But after this weekend, I can say that I am among the elite few to have ever been served a barrel full of fried food… out of a trailer… by a man wearing a beard hair net and a T-shirt that read, “Ass, grass or gas. Nobody rides for free”.
And a vest. A leather vest.
AND I stood in line for nearly a half hour for the privilege.
Feel free to allow the waves of envy wash over you.
Every year the Evil Red-Headed Berta Lou and I go forth in her SUV to a craft fair about an hour or so away from home. It’s a large event held outdoors and a very popular one at that. Women in kitty-cat sweaters come from all across the Midwest in hopes that they might obtain purses made from old jeans or joy of joys, a front porch sitting, four foot wooden Santa Claus holding a sign that says, “I’m not that happy to see you. That really is a candy cane in my pocket”.
While I love a nice quilted ceiling fan blade cozy as much as the next girl, I actually go to the craft fair for two reasons and two reasons only.
1. Food that only smells good at craft fairs and that I would never eat in a million years unless I was at a craft fair and protected by the law that says food cooked outside in autumn is safe for human consumption even when prepared by prison escapees.
2. To feel superior to others.
This year it was raining and cold and packed to the fences with middle-aged women wearing Crocs, fanny packs and appliquéd sweatshirts.
Reasons #1 and #2: check.
Besides the joy that was food and superiority, there was so much cool stuff to see, I could barely take it all in.
One booth featured the work of a talented artist who drew intricate winter scenes on a variety of unusual canvasses. I’m no art critic, but I’m saying if you can perfectly capture a snowman family holding hands under a starry sky like a bunch of Walton snowmen…ON AN OLD TOASTER…you have a very bright future indeed. The world is the oyster of a professional Christmas toaster painter.
Another booth was just some old guy sitting at a table with his stack of paperback books. He was the author. I know that because he’s there every year and always has a hand written sign that says, “Meet the author” on the back of a piece of cardboard beside the yellowed editions. Even though he’s at least 107, I am always overcome with the urge to knock him out cold and take his place. If I do not have a book of my own, I have no problem pretending my name is Nathaniel and I have written a compelling turn of the century tale of cowboy woe.
Woe is woe, as near as I can tell.
While there were innumerable crocheted doll clothes, wooden trash cans with the word TRASH carved down the front of them and countless purses made out of 1998 calendars and duct tape, my award for best item at the craft fair has to go to the guy selling “cheese serving plates”.

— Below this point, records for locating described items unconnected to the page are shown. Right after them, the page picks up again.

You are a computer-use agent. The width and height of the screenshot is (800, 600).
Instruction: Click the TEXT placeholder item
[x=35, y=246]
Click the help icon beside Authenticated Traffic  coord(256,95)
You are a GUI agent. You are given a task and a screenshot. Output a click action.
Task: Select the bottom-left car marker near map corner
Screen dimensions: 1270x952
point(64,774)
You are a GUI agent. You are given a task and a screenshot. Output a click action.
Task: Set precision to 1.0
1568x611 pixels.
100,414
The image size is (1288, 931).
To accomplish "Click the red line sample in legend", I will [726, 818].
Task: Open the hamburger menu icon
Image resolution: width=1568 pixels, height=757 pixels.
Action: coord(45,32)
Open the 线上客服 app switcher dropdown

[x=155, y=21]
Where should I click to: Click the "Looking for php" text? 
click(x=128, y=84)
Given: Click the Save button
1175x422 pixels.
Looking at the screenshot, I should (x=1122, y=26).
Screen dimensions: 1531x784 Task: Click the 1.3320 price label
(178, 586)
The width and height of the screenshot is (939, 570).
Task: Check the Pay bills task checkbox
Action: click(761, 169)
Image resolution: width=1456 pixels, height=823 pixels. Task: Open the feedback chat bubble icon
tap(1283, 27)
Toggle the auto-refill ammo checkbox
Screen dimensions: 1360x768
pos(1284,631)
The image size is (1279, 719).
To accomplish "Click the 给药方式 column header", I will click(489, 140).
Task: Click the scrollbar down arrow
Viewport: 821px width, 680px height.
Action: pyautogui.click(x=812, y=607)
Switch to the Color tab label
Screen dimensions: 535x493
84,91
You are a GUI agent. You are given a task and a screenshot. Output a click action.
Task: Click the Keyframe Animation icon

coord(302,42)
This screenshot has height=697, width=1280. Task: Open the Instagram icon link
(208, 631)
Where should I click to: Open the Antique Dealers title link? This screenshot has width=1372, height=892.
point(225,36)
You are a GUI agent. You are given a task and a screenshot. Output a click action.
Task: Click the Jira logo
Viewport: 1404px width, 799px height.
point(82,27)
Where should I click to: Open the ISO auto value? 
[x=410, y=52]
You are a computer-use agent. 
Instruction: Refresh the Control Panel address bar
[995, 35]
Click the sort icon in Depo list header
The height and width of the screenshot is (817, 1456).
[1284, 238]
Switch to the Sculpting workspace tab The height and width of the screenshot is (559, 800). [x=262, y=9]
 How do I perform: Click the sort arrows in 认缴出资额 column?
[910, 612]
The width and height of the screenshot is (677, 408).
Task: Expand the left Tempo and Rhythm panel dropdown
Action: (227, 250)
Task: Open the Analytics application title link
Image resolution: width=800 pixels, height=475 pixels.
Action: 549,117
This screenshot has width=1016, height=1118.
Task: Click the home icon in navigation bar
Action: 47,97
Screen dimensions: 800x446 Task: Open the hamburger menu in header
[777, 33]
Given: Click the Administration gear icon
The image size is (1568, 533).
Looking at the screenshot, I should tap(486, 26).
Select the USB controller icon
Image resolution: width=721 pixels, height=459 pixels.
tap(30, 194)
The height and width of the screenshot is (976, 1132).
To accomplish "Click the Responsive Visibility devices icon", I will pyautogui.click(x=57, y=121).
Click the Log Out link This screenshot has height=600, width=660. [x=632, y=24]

Using some magical method, he had taken glass beer bottles of all kinds from the dump, flattened them, and cleverly recognized that nothing says “may I offer you some cheese” like a flat Corona bottle.
I found myself intrigued by his ability to convince the masses to give him nearly twenty bucks for something so utterly redneck, the word redneck doesn’t even describe it. I cannot even imagine a world where anything would ever be served to anyone for any reason in the belly of a flattened out beer bottle.
But maybe that’s just my jealousy talking. The truth is I too would become a cheese serving plate entrepreneur if I knew how to suck the air out of dirty old beer bottles.
On second thought, if I knew how to suck a beer bottle flat, I’m pretty sure I wouldn’t have to make my millions selling crap at a craft fair.